Dipartimento di Scienze Farmaceutiche, Universita di Pisa, Via Bonanno 6, 56126 Pisa, Italy.
Curr Top Med Chem. 2012;12(4):352-9. doi: 10.2174/156802612799078667.
The Translocator Protein (18 kDa) (TSPO), previously known as the peripheral benzodiazepine receptor, is widely expressed in glial cells and in peripheral tissues and is involved in a variety of biological processes: steroidogenesis, cell growth and differentiation, apoptosis induction, etc. TSPO basal expression is up-regulated in a number of human pathologies, including a variety of tumors and neuropathologies, such as gliomas and neurodegenerative disorders (Huntington's and Alzheimer's diseases), as well as in various forms of brain injury and inflammation. Furthermore, changes in TSPO receptor levels have been found in anxiety and mood disorders. Nowadays, considerable efforts have been focused on the identification of new TSPO ligands characterized by high-affinity and selectivity. In this review, we report and analyze the main experimental data and the computational procedures and validation methods used for the construction of the TSPO receptor and ligand-based models, describing in detail the most successful results and the new trends.
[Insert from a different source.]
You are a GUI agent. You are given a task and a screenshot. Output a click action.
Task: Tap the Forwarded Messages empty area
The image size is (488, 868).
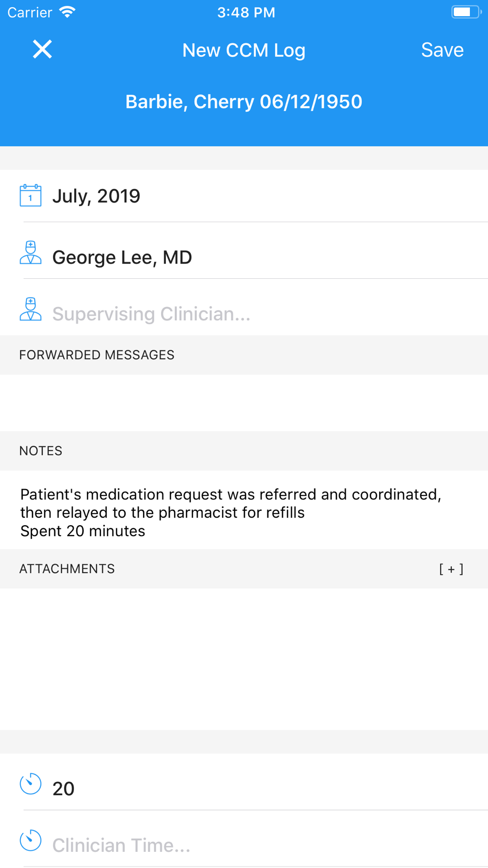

转位蛋白(18kDa)(TSPO)以前称为外周苯二氮䓬受体,广泛表达于神经胶质细胞和外周组织中,并参与多种生物学过程:类固醇生成、细胞生长和分化、细胞凋亡诱导等。在许多人类疾病中,包括各种肿瘤和神经病理学,如神经胶质瘤和神经退行性疾病(亨廷顿氏病和阿尔茨海默病),以及各种形式的脑损伤和炎症中,TSPO 基础表达上调。此外,在焦虑和情绪障碍中也发现 TSPO 受体水平发生变化。如今,人们已经投入大量精力来鉴定具有高亲和力和选择性的新型 TSPO 配体。在这篇综述中,我们报告和分析了构建 TSPO 受体和配体模型的主要实验数据以及计算程序和验证方法,详细描述了最成功的结果和新趋势。